The issue is whether it is permissible under the FLSA to pay workers in this manner. Wages must be paid “in cash or negotiable instrument” according to the FLSA. As the article notes, States often have stricter requirements, such as California, which prohibits payment in “scrip, coupon, cards, or other thing redeemable, in merchandise or purporting to be payable or redeemable otherwise than in money.” As cryptocurrency is obviously not cash or otherwise negotiable in this country, employers may run into all kinds of problems (e.g. Wage Payment laws) if they seek to pay hourly or salaried employees with cryptocurrency.

There have been no laws passed (that I know of) in the wage-hour arena addressing this issue. While cryptocurrency is becoming more exchangeable for dollars, there are still many unknowns about this exchangeability and state Departments of Labor may not take a liberal view on its propriety. Therefore, as the Littler article notes, it is safer to pay “straight” wages in traditional American dollars.

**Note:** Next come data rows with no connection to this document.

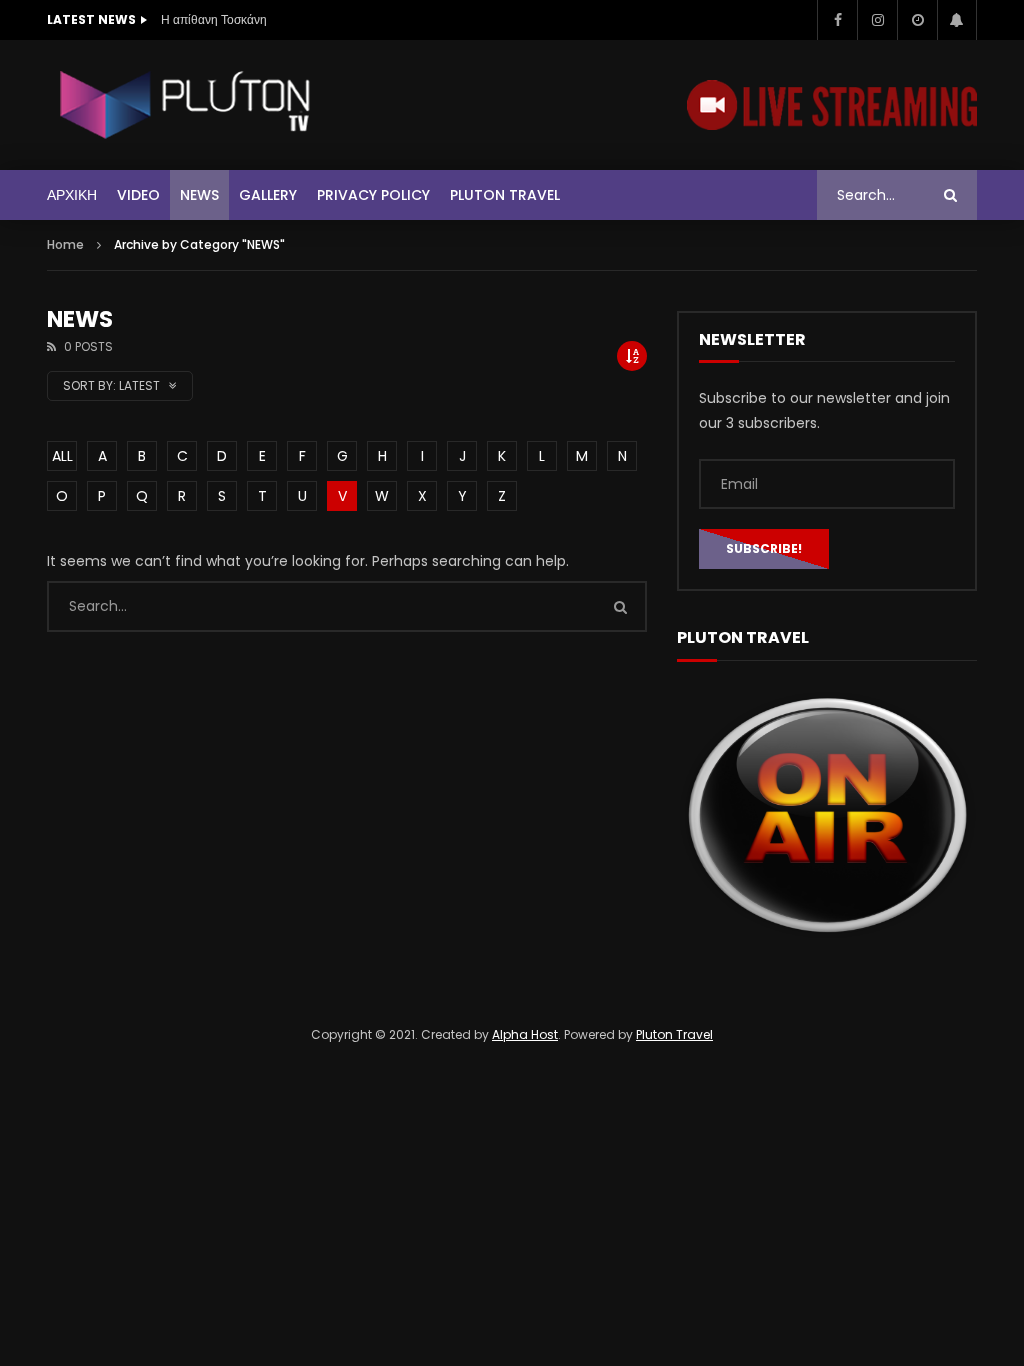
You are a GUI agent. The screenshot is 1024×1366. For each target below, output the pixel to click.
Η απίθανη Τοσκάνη (214, 19)
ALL (62, 456)
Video (138, 195)
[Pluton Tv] (187, 105)
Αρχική (72, 195)
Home (65, 244)
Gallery (268, 195)
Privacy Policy (373, 195)
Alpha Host (525, 1034)
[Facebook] (837, 20)
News (199, 195)
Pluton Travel (505, 195)
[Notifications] (957, 20)
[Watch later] (917, 20)
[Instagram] (877, 20)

It will be harder to use cryptocurrency to pay hourly workers. As this currency fluctuates over time (or from hour to hour, minute to minute) it may be difficult to ascertain the regular rate of pay. This will affect overtime calculations, PTO time and similar matters. If the value of the currency was less on the given day when the employee worked either a regular shift or overtime, a re-calculation would be required. Multiply that single re-calculation by the dozens/hundreds that may be necessary and the scope of the potential administrative burden becomes evident. It would also pose a problem for exempt workers if their weekly salary in a given week fell below the FLSA required minimum (i.e. $684 per week) based on fluctuations.

The Takeaway

The article makes the point, and I agree, that the use of cryptocurrency should be confined to bonuses. There, the problems of the currency not being sufficient as to undermine the minimum wage or overtime laws do not arise and an adjustment, if needed, may be effected more readily. We may be using this currency to pay worker wages and salaries in the (near or distant) future but that will not be until the potential problems and risks for employers are remedied.